** START OF GIVEN RECORDS **

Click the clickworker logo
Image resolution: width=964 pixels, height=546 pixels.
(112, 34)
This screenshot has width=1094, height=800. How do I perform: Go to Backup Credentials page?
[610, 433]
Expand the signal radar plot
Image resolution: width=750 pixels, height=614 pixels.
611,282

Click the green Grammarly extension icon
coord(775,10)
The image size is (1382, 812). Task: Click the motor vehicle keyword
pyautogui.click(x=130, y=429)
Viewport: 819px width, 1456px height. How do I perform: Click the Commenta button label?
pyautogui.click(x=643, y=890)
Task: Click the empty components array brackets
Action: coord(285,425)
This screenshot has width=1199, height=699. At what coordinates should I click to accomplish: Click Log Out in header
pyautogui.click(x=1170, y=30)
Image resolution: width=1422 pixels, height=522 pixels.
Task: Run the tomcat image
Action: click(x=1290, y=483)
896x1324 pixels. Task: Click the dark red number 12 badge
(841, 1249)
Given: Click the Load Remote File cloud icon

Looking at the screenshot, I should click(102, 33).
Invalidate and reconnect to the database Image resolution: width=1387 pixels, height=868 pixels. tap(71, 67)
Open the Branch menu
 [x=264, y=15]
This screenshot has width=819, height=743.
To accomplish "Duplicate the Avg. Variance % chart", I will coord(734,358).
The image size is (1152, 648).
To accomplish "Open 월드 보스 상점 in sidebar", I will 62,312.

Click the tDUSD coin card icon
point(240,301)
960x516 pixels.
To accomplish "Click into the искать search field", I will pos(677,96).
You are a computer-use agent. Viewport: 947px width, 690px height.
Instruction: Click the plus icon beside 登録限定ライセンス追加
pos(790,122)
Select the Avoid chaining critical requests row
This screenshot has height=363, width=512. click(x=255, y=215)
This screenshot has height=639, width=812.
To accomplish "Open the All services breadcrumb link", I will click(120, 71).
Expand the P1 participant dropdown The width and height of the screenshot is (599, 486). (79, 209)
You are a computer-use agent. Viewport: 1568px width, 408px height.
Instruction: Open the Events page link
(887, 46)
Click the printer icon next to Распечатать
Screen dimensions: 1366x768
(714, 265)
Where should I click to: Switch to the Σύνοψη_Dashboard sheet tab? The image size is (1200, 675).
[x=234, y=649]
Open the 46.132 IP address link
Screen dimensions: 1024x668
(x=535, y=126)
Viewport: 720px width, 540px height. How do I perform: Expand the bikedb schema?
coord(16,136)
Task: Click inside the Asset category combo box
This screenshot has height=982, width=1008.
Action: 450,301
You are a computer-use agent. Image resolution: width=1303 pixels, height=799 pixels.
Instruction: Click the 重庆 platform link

** END OF GIVEN RECORDS **

EXERCISE PROMPT:
Can you copy out, word for word, every line from the first of the items above through the line containing "Action: coord(285,425)", with both ends included?

FULL RESPONSE:
Click the clickworker logo
Image resolution: width=964 pixels, height=546 pixels.
(112, 34)
This screenshot has width=1094, height=800. How do I perform: Go to Backup Credentials page?
[610, 433]
Expand the signal radar plot
Image resolution: width=750 pixels, height=614 pixels.
611,282

Click the green Grammarly extension icon
coord(775,10)
The image size is (1382, 812). Task: Click the motor vehicle keyword
pyautogui.click(x=130, y=429)
Viewport: 819px width, 1456px height. How do I perform: Click the Commenta button label?
pyautogui.click(x=643, y=890)
Task: Click the empty components array brackets
Action: coord(285,425)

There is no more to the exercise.